**Task statement:** Find the line with "Task: Expand the venv folder" in the records below. Output exactly from there until after the line with "Given: Click the Акрон Б1Р5 company logo", without pictures.

**The data:**
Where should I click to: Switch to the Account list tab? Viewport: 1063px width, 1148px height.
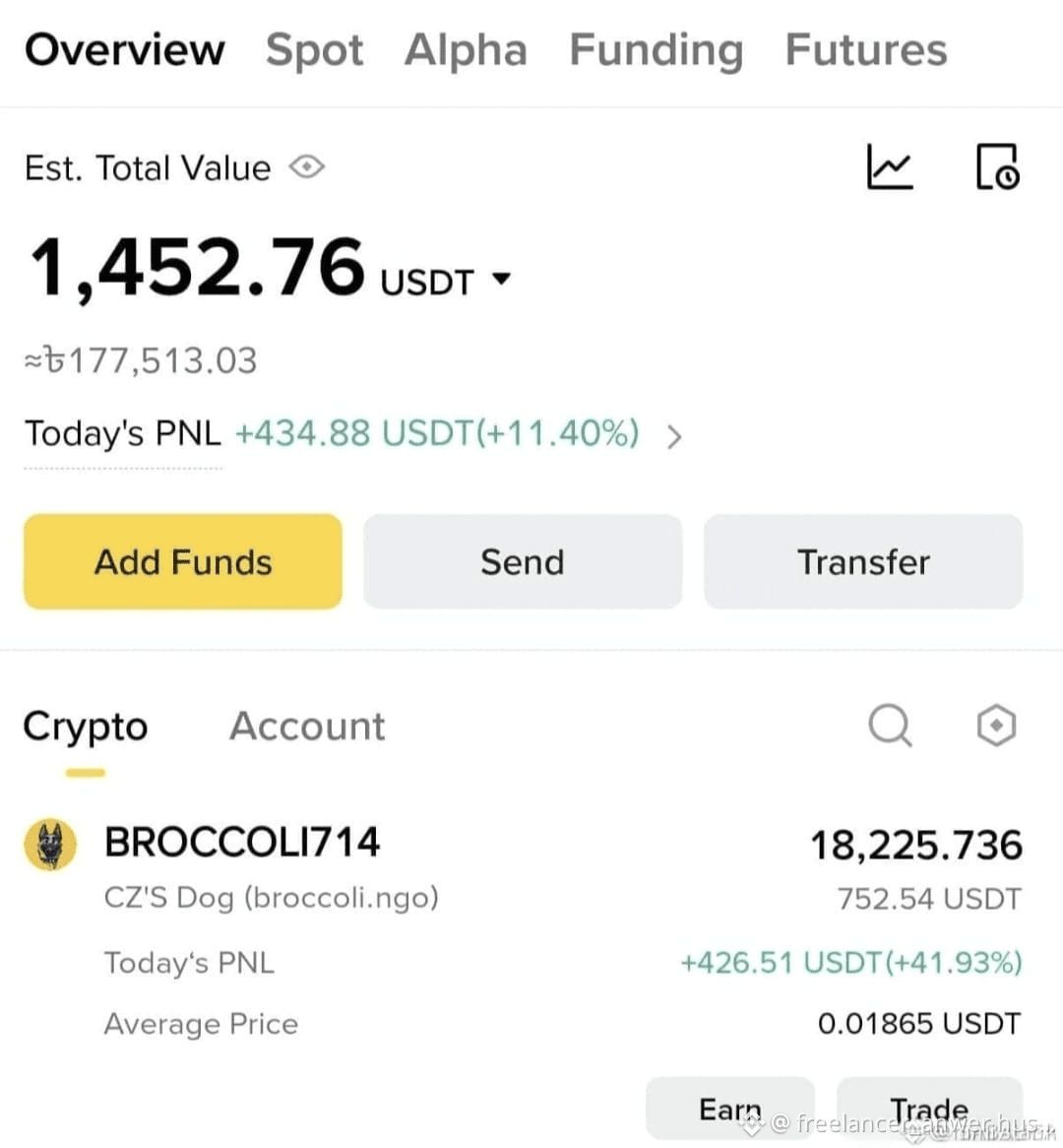tap(307, 727)
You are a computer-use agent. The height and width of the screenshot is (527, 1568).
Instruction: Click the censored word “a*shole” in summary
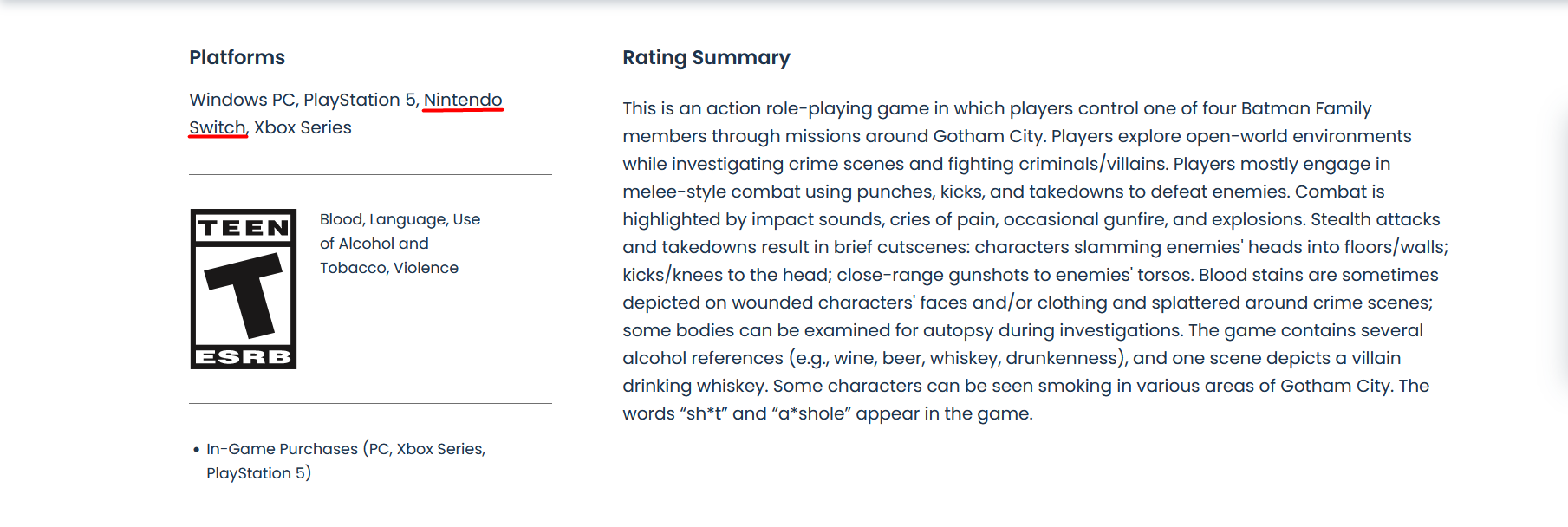click(x=811, y=413)
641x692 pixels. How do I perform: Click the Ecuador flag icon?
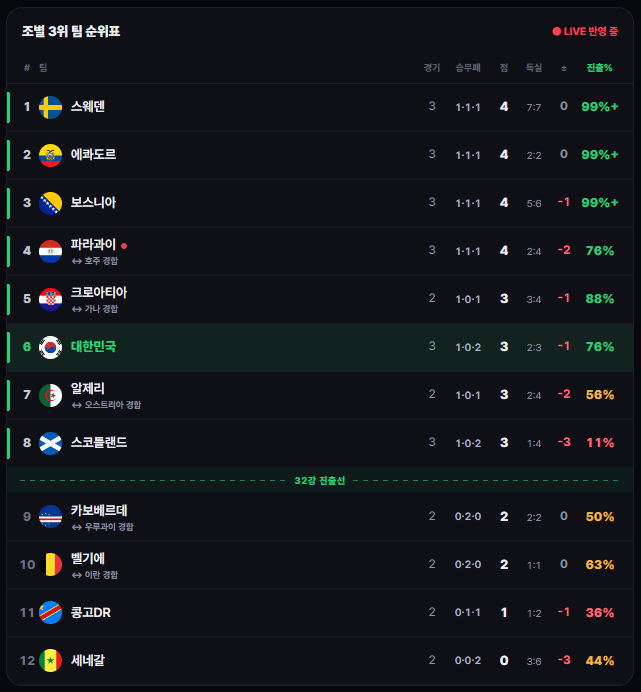point(50,155)
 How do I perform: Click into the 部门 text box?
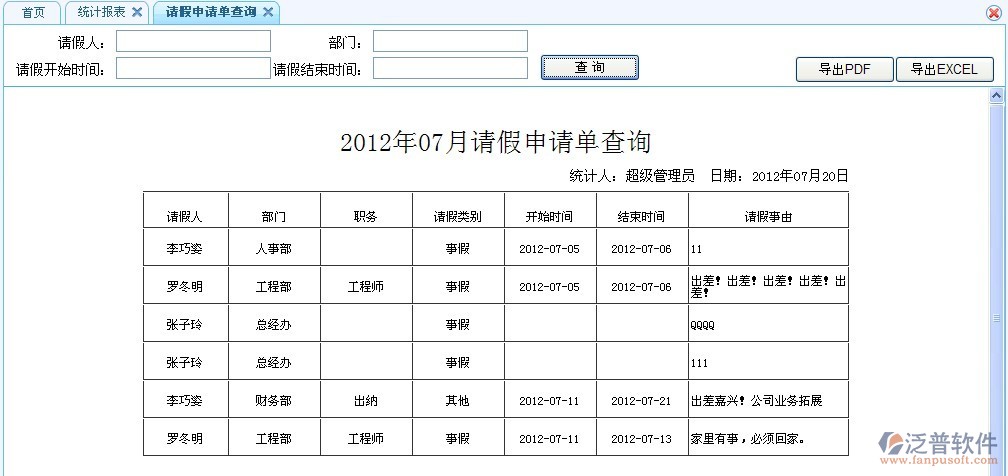click(450, 41)
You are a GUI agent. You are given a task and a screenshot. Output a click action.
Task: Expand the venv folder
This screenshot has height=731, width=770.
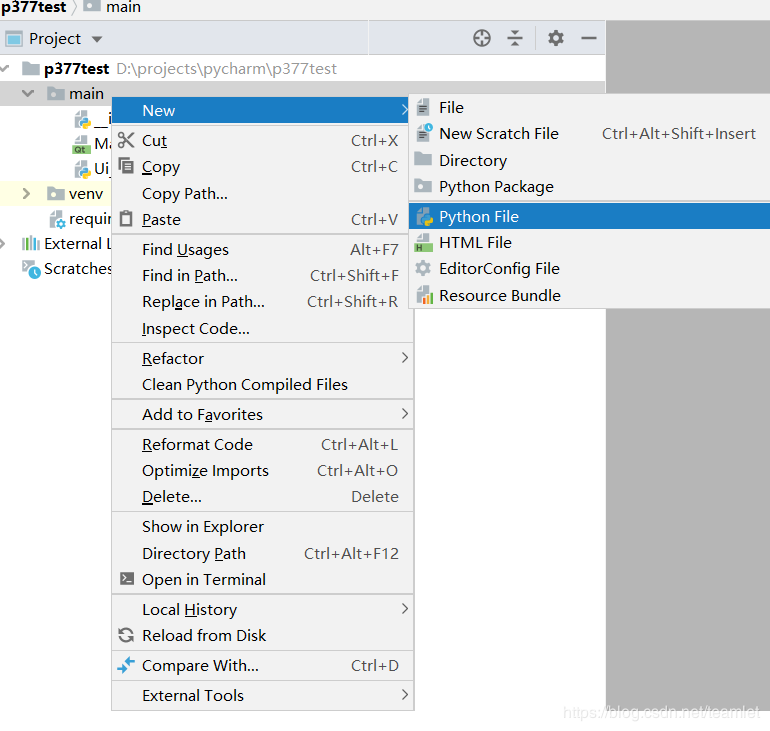[x=27, y=193]
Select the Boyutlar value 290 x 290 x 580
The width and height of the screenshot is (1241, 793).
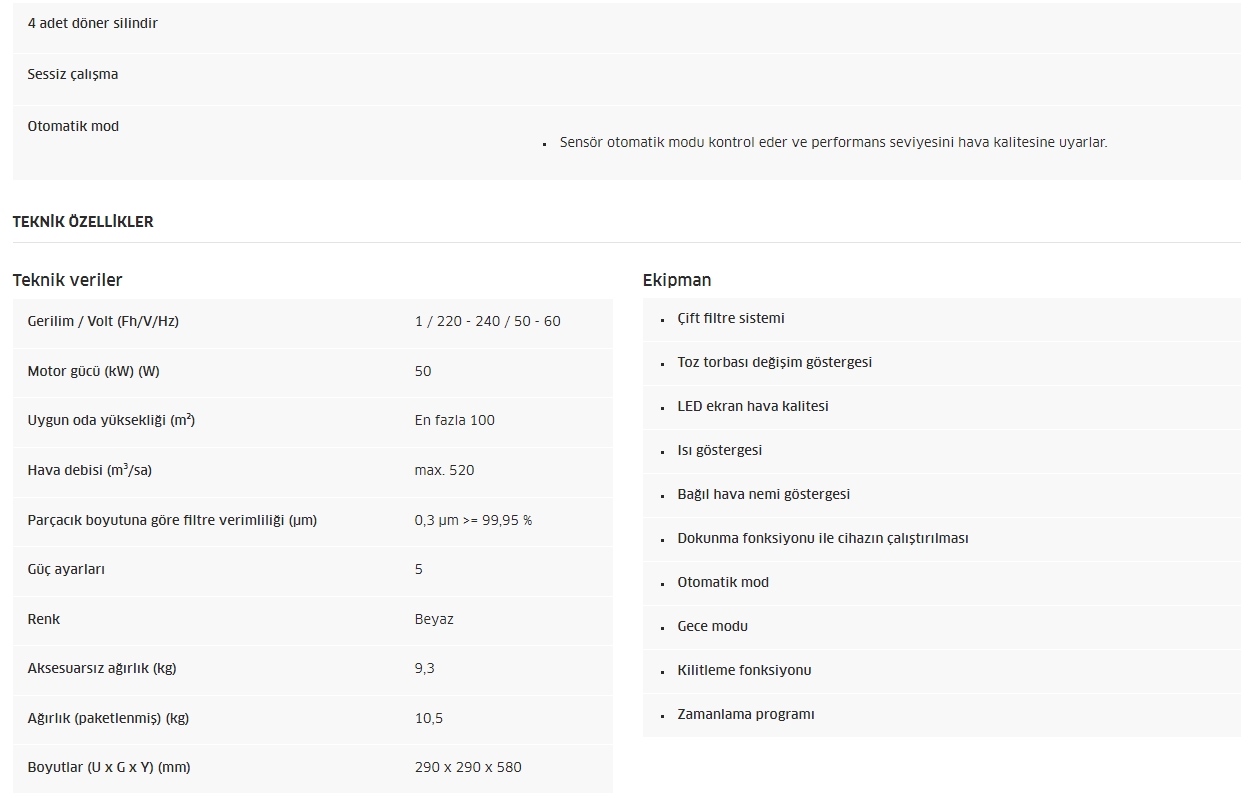[468, 767]
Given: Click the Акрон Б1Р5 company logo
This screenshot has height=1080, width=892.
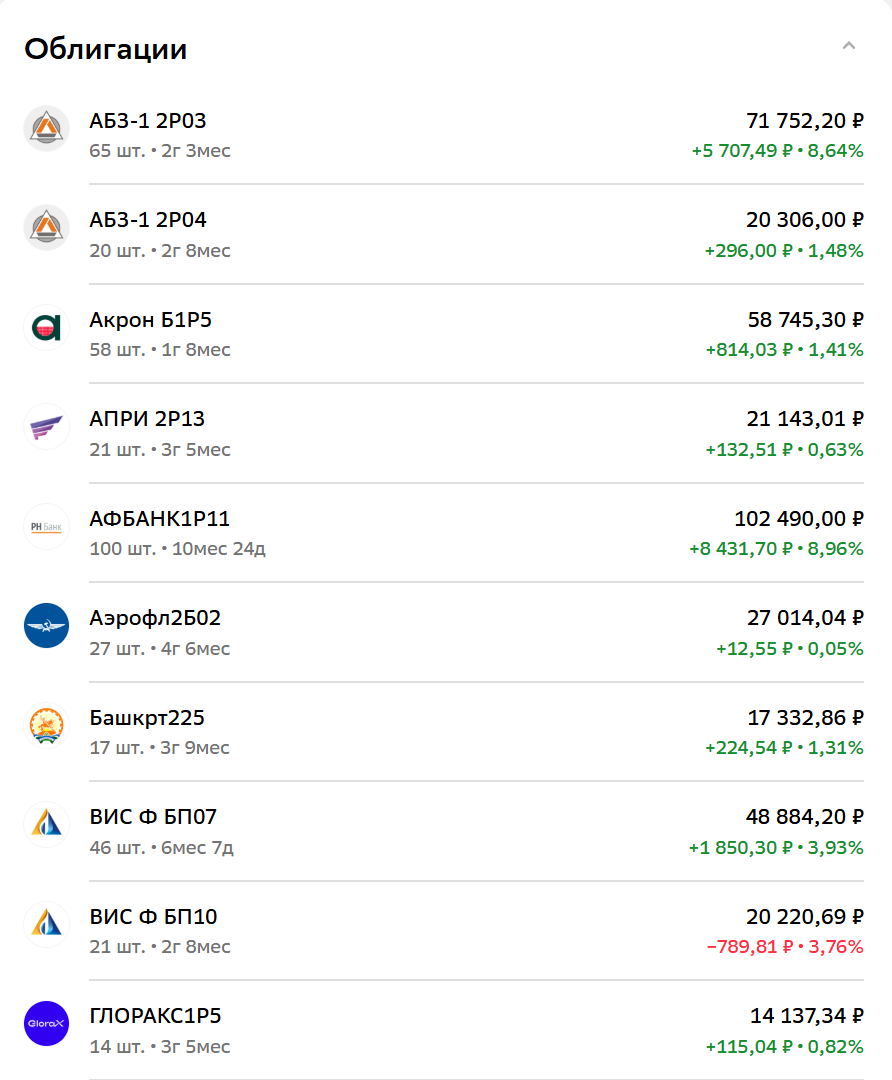Looking at the screenshot, I should point(47,327).
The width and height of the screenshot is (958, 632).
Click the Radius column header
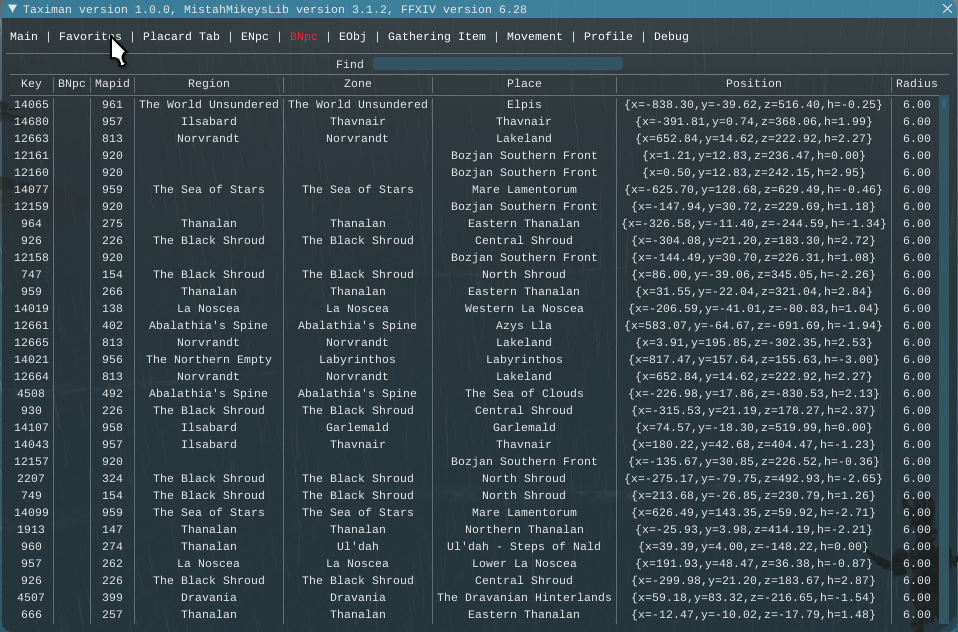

**Solution:**
Task: Expand the venv folder
This screenshot has height=731, width=770.
[x=27, y=193]
Select the Boyutlar value 290 x 290 x 580
The width and height of the screenshot is (1241, 793).
[468, 767]
Given: Click the Акрон Б1Р5 company logo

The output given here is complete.